Absorbed in their screens, people skim through an endless stream of content, scrolling, swiping, tapping and clicking, pausing only to share the stories that arouse momentary interest. Time spent on digital media may have grown dramatically, but attention spans have shrivelled.

Now consider what branded content is up against these days. About 500 million blogs pumping out over four million posts daily. Almost five billion videos watched on YouTube every day. A galactic war amongst streaming services to monopolize attention. Hordes of self-published books. User generated content: vast amounts of it, belching out every day and competing for attention with legitimate publishers. Welcome to the “Era of Peak Content.”

Arms race for attention
How can any brand, no matter how much effort they put into producing quality content, expect to get noticed in this arms race for attention? Content marketing may have hit a saturation point. And yet marketers seem undeterred, continuing to devote about 25% of their budgets to content creation, knowing the only option at this point is invisibility.

When the digital form of content marketing first emerged as a recognized discipline, it promised to rescue marketers from the predicted death of mass advertising. Instead of buying people’s attention, marketers could lure them by masquerading as publishers, using the social web to drive traffic.

But with the democratization of publishing, brands everywhere decided to become media companies. And when the newspaper business started to crater, the news field was left wide open to a swarm of clickbait publishers and content farms eager to swoop in. Quantity over quality became the formula for chasing traffic.

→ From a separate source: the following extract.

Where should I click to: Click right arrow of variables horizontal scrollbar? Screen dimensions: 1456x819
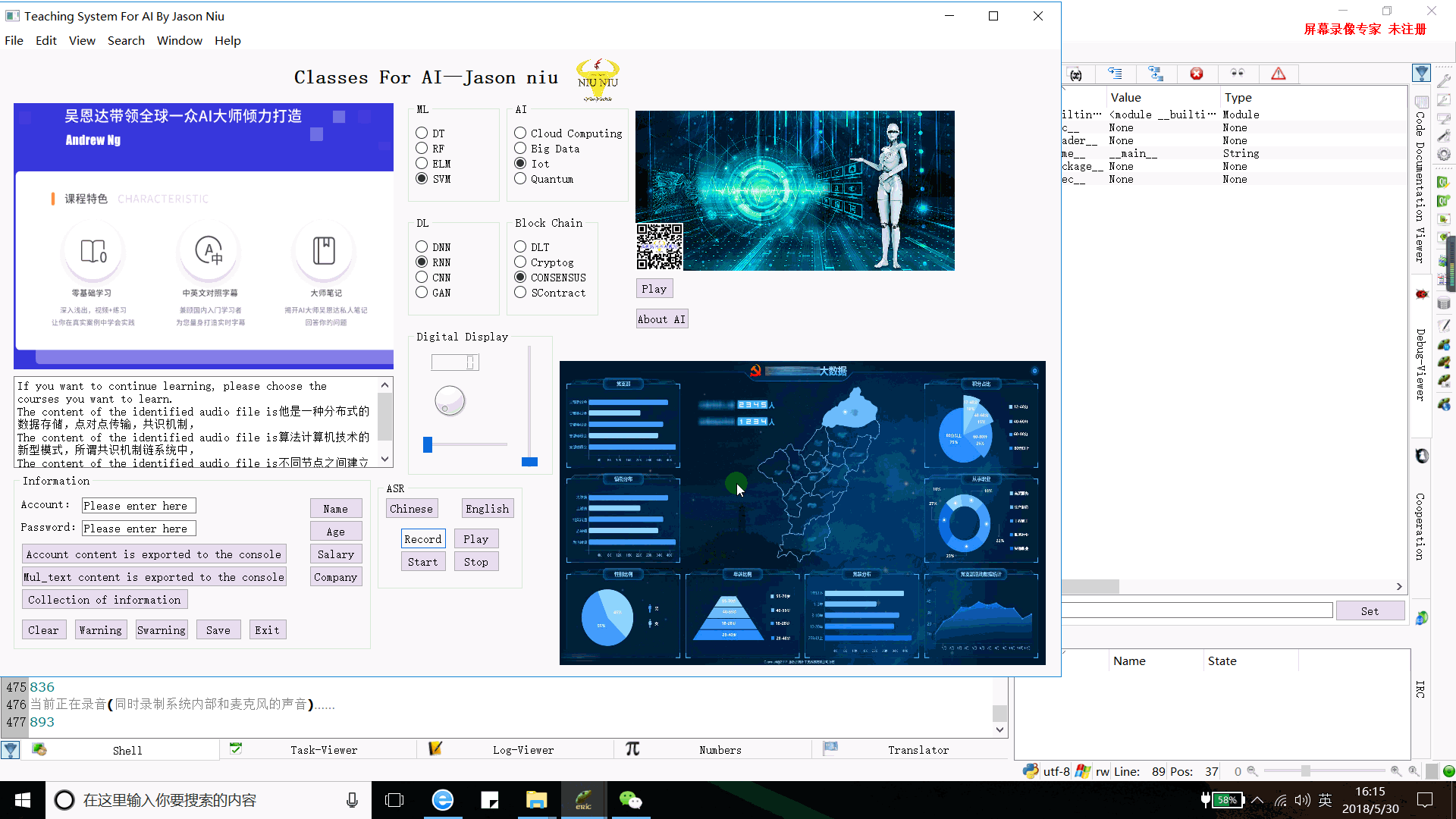point(1399,586)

What followed was a content deluge. And so, the world is now drowning in shallow, disposable and transient content. Discoverability is subject to the whims of algorithms, curators and micro-influencers. For brands desperate to be noticed, the time has come to hit the reset button on a practice area corrupted by malpractice.

Aversion to complexity
The most pervasive example of malpractice is the absence of a formal content strategy. Even if a strategy does exist, it is often disconnected from higher order marketing goals, such as driving growth.

No wonder so few companies are committed at the leadership level to content marketing: the business case is wobbly at best. The gulf between engagement metrics (views, likes, shares) and the corporate dashboard (market share, revenue growth, net promoter score) is too immense to cross.

Attempts to justify the investment in content marketing is usually an exercise in dart throwing. Unable to conclusively prove return on investment (ROI), content marketing remains a field trial. As Content Marketing Institute founder Joe Pulizzi says, “Content marketing programs do not get killed because they don’t produce results. They get killed because the person who controls the purse strings doesn’t get it.”

Another dysfunctional practice is the ghettoization of the content team, who is often walled off from the rest of the marketing group, and seen as orphaned journalists. Left on their own, they robotically churn out zombie content, trying to please dual masters: the demand generation crew, solely interested in lead nurturing, and brand marketing, looking to insert their commercial messaging everywhere.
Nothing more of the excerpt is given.